STUDY MATERIAL -
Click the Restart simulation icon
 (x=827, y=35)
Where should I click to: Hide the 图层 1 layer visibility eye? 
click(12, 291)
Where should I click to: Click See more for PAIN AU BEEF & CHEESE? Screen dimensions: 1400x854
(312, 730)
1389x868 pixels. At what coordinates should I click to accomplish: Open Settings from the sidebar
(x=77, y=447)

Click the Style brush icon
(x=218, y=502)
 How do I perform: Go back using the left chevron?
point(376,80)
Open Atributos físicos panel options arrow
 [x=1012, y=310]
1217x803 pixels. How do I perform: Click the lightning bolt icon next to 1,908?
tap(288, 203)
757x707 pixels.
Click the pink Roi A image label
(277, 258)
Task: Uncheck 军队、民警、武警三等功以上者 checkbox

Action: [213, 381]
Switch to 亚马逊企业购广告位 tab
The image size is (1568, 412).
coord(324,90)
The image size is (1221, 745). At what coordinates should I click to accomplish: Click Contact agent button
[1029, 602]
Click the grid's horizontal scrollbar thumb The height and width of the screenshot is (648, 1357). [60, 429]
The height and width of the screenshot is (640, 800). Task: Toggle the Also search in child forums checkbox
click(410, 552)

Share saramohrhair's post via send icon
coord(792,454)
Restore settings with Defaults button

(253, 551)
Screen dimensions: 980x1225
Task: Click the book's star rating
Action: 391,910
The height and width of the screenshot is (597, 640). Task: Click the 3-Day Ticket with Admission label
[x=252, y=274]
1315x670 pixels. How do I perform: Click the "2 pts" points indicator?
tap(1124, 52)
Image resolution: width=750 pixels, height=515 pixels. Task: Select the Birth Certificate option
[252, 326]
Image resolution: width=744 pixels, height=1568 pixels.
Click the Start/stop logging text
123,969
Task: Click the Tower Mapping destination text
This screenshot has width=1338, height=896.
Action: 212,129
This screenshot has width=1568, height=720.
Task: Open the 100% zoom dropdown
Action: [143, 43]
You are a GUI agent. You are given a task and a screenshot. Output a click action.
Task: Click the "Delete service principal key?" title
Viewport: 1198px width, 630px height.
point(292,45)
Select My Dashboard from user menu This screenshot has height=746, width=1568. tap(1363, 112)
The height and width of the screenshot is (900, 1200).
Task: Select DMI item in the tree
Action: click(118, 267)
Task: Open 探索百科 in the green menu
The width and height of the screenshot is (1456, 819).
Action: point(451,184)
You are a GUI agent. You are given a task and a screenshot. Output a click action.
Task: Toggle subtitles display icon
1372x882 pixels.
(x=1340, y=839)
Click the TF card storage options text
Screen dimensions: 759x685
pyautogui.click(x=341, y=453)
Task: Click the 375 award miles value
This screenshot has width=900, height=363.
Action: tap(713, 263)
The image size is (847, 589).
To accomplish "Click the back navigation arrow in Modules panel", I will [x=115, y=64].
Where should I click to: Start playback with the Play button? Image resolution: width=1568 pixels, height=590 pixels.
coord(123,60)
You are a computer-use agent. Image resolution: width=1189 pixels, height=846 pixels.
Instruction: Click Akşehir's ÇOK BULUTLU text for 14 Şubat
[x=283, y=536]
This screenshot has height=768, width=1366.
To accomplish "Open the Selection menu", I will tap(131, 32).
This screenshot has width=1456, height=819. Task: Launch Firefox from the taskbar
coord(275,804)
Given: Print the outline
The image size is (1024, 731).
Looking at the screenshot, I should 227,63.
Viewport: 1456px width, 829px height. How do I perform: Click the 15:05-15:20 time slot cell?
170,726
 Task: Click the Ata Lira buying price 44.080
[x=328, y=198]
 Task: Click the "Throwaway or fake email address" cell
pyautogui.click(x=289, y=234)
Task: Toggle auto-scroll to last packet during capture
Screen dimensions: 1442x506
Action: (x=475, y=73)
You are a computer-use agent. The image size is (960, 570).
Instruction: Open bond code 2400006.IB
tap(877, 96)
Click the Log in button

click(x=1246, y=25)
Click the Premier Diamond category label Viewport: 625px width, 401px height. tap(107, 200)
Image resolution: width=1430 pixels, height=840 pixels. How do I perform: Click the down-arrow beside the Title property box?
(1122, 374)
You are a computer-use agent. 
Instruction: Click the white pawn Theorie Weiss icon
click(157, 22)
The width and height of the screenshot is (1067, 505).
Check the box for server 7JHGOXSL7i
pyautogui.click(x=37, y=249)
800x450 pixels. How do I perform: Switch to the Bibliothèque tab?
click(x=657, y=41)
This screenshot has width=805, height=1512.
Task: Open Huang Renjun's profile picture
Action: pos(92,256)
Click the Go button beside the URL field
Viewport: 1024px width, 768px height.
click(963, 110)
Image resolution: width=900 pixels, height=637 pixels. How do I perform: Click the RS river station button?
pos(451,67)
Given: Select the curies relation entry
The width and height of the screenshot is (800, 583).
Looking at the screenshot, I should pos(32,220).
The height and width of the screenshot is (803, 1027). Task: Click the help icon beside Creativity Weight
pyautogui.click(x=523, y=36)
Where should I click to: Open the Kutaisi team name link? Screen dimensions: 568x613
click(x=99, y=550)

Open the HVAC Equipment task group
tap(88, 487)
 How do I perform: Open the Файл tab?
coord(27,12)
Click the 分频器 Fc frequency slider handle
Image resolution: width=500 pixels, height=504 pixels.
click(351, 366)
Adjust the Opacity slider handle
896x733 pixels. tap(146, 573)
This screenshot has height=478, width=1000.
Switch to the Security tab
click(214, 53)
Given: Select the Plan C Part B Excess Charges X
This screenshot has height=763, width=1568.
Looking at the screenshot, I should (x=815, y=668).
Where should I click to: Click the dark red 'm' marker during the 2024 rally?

ASSIGNMENT -
Every line in the listing above that mentions "computer" should be returned.

RESULT OF THIS EXERCISE -
You are a computer-use agent. Image resolution: width=1189 pixels, height=846 pixels.
You are a computer-use agent. The image size is (960, 570).
You are a computer-use agent. 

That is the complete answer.